The research on emotional dominance in a first language resonates deeply, but what I find myself sitting with is the parent-child version of this. There are moments with my daughter — when she's upset, or when I'm trying to say something that genuinely matters — where I notice myself reaching for my mother tongue Cantonese. Not consciously. It just arrives first. As though the feeling is already dressed in that language before I've decided to speak.

But then there are other moments where English is actually the more honest language. A lot of my emotional vocabulary around fatherhood, around identity, around the kind of internal questioning that came with adulthood and living between cultures — that was built in English. The Cantonese I grew up with didn't always have the register for it, or if it did, I wasn't given it.
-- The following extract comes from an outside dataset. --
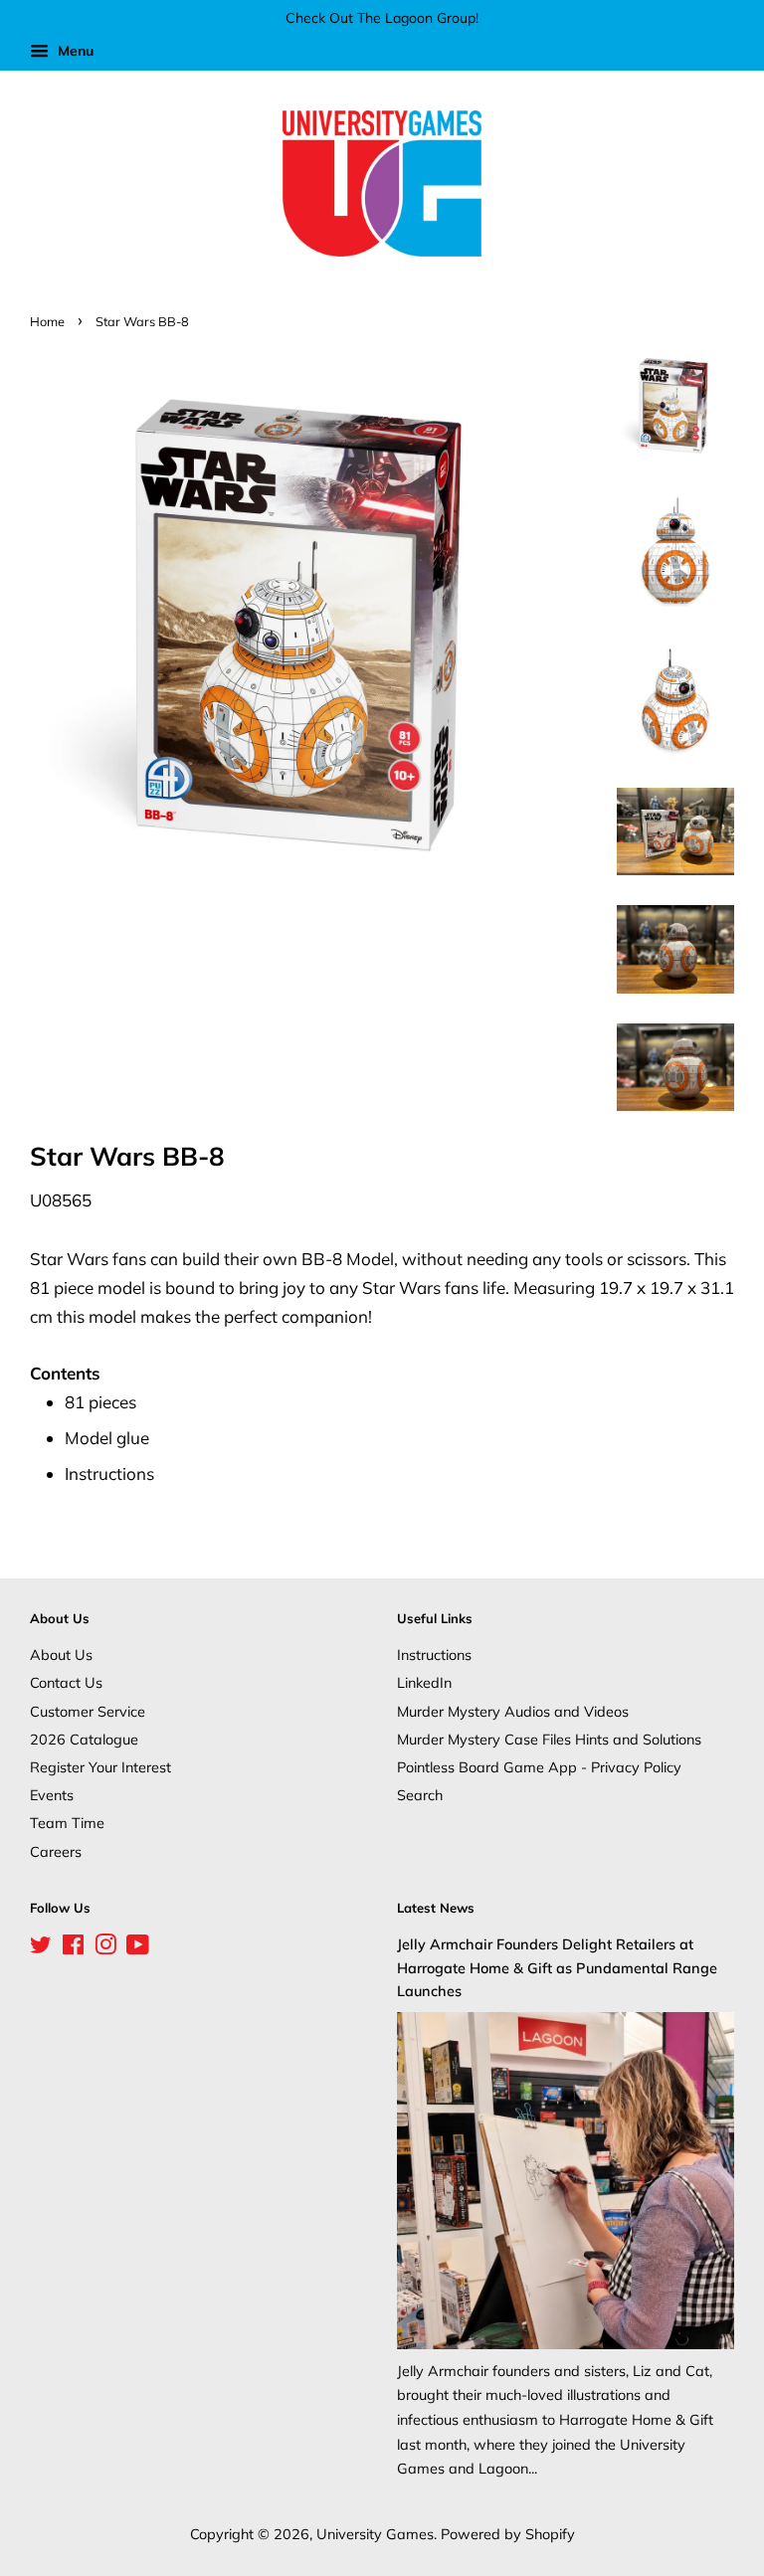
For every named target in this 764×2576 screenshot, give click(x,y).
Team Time (67, 1822)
So it genuinely depends on the situation. Grief and tenderness might reach for Cantonese. Uncertainty, complexity, self-reflection — sometimes that's English.

What your piece sharpens for me is the question of what my daughter is building, and in which language. Because she's currently acquiring her emotional vocabulary in either Cantonese or Mandatin, but this will likely change to English as she starts attending childcare. Whether Cantonese ever becomes more than functional for her, more than a language we share rather than one she feels in — I don't know yet. That's the part I can't see clearly from where I'm standing, or where I want to stand.

Katie Gresham's avatar

Yet another reason for me to watch HR. Yesterday I was in a class where the teacher had us read some poetry by German poet Mayrocker. She began by giving us a syntax key. Apparently Mayrocker didn’t want to lose the “germanic” elements of her writing when it was translated into English so she (and translator) kept elements of German language by using a particular syntax. We didn’t have time to deep dive into it, but it made me think of you.